So let’s have a look at the numbers: Fletcher Construction is currently building 1000 homes a year and has been in the news for “issues”.

The capacity issue

Now the government plans to build 100,000 homes in 10 years, which will be on average 10,000 homes a year to a KiwiBuild standard. And Fletcher’s new factory will be creating panels for 300-500 homes annually, about max. 5% of those buildings.

So it would need 10 Fletchers and 20 of Fletchers factories to build those targeted houses and those would be exclusively working just on the KiwiBuild scheme, not on any other contracts, ie Joe Blogg’s family home or any of the new apartment buildings or any other public buildings.

So far it would appear that Fletchers standard is not the highest (based on news coverage) and KiwiBuild’s standard is the building code, which is regarded as the lowest possible denominator and not really sufficient.

So a 10fold increase in very basic quality houses (if the term quality can be used here).

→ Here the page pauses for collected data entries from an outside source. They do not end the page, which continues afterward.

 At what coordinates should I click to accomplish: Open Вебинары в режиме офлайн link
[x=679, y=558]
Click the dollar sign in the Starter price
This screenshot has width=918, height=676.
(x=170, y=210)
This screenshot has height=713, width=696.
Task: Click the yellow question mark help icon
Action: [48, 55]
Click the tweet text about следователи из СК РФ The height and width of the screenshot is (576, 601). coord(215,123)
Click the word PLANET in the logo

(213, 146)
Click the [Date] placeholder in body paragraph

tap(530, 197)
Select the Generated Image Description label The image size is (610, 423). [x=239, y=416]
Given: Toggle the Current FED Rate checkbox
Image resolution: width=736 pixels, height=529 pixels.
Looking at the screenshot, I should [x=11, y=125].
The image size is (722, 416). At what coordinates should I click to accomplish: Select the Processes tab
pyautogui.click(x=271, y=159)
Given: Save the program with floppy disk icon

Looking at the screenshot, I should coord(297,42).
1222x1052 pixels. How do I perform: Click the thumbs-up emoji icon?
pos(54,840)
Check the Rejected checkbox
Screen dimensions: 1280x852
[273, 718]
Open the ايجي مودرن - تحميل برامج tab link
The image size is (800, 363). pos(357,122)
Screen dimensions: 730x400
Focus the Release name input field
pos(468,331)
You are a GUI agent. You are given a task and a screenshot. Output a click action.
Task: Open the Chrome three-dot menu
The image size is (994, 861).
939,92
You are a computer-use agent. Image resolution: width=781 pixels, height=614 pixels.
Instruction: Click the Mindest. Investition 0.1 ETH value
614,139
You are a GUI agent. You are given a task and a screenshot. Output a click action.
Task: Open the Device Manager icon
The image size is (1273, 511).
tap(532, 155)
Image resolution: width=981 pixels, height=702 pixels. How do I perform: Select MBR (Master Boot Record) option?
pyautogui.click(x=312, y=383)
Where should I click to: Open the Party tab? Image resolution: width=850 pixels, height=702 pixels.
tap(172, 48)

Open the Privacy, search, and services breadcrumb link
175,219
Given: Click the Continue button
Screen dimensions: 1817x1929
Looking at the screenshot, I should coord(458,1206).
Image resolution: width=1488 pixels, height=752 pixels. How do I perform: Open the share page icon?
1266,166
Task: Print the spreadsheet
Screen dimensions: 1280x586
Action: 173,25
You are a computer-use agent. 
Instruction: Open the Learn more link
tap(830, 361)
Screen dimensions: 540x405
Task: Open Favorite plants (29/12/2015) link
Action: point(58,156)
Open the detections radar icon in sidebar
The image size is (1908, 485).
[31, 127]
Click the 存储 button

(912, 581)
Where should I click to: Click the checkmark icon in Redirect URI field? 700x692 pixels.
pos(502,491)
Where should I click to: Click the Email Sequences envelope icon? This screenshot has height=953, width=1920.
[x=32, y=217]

And the industry is at 100% already at the moment, without the 10,000 homes/year scheme. Even builders and consultants that should never have gotten a job are busy at the moment. The Tauranga “The Lakes” syndrome comes to mind.

Quality? Not so much.

KiwiBuild does not talk about HomeStar, contrary to some news coverage, only refers to the McLennan development as an example which reads “And while all homes share the same attention to detail and quality, and are double-glazed and insulated to ensure maximum energy efficiency […]”.

So they are double glazed and insulated, cool – that’s a legal requirement based on the NZBC. No talking about water conservation, increased insulation, or god forbid photovoltaics.

One can only assume that the people moving in there will have to spend more on electricity, water and repair and maintenance, but hey – they have a house.

So yet again, cheap and fast seems to be more important that quality and resourceful or even sustainable. Which is pretty disappointing with the Kyoto deadline approaching with no government action other than “requiring urgent discussion”.

We will see how the report commissioned by the Green Building Council will flow into KiwiBuild – or not.